• YOUR OBJECTIVE:
Copy out exactly the lines from the one containing "563x1000 pixels. At" to the last line of the records below, both included, and leave out any pictures.
---+---
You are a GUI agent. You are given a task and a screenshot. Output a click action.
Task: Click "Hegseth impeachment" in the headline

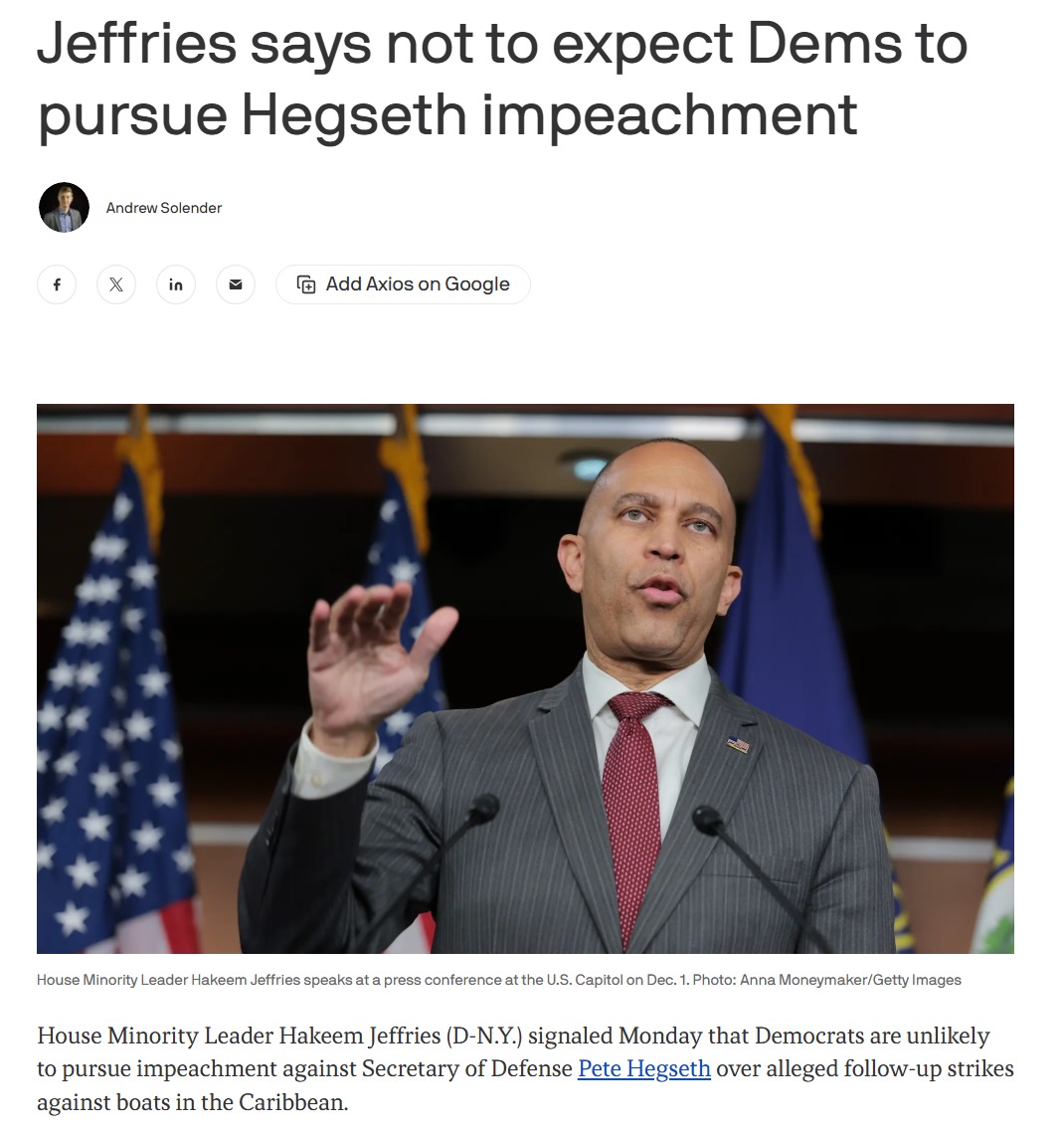tap(549, 114)

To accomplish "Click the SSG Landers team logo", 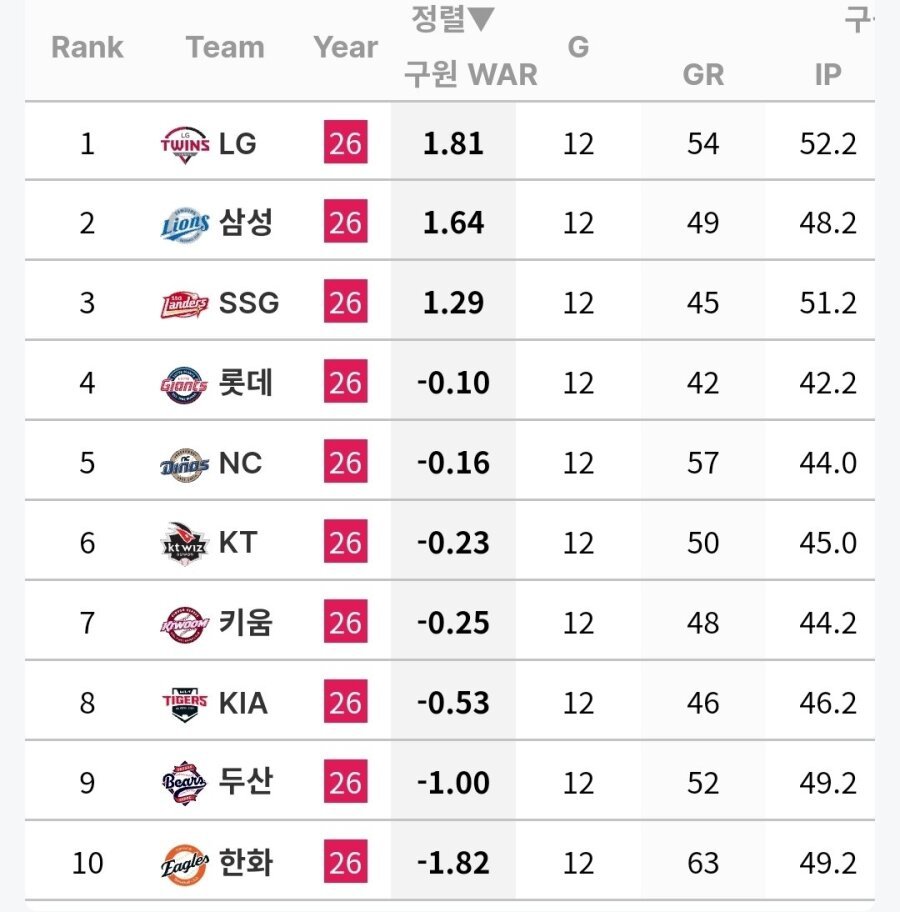I will (x=185, y=303).
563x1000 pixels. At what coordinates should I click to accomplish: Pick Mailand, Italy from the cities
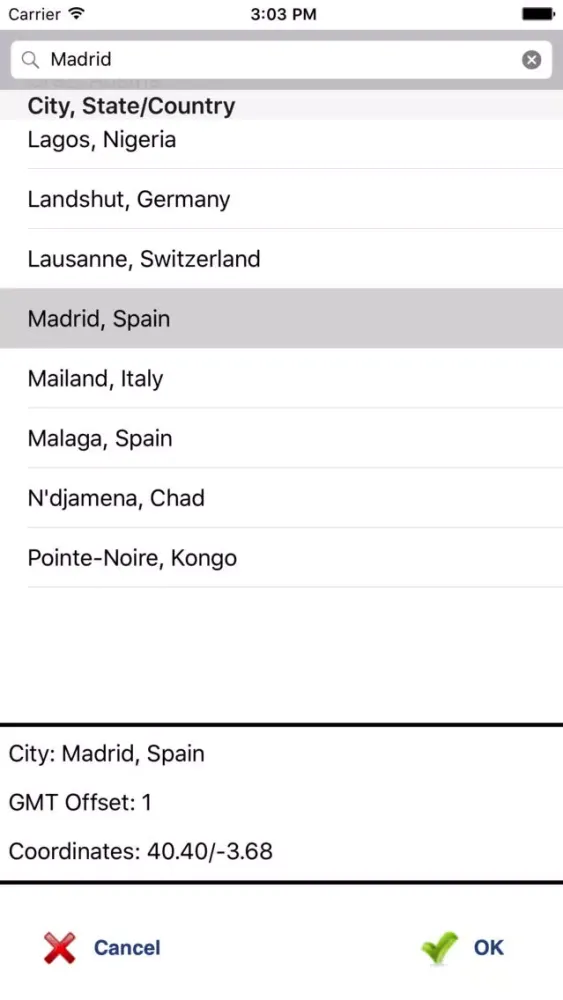click(x=281, y=378)
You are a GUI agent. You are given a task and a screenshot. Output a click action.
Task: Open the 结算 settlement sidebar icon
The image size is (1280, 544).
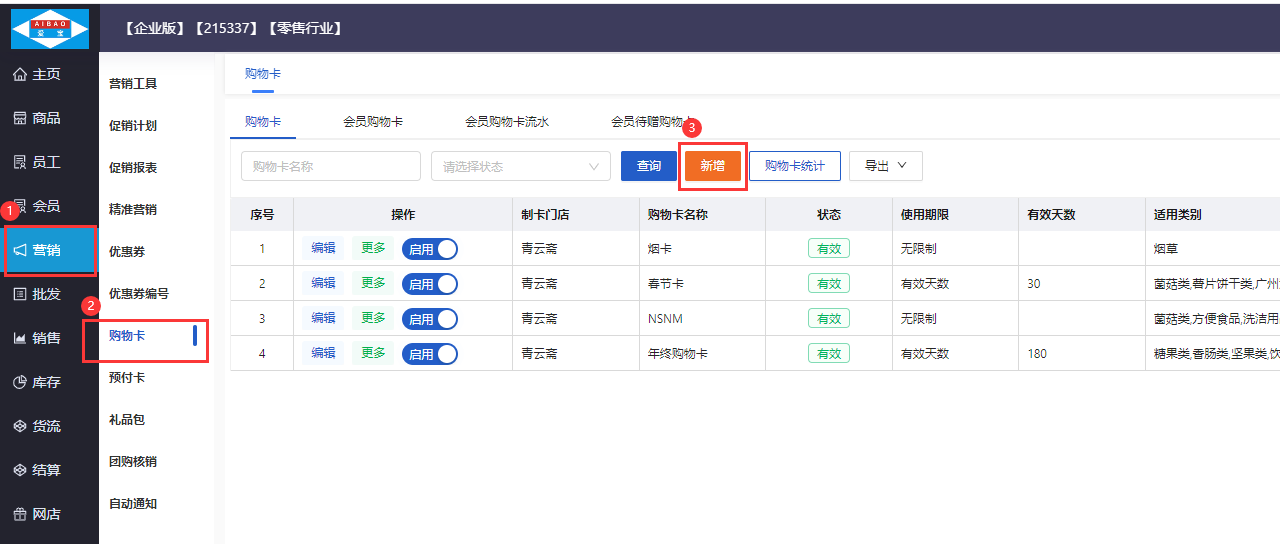[x=20, y=471]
---+---
• RESPONSE FOR THIS EXERCISE:
563x1000 pixels. At what coordinates should I click to accomplish: Pick Mailand, Italy from the cities
click(x=281, y=378)
You are a GUI agent. You are given a task and a screenshot. Output a click action.
Task: Open the 结算 settlement sidebar icon
The image size is (1280, 544).
[x=20, y=471]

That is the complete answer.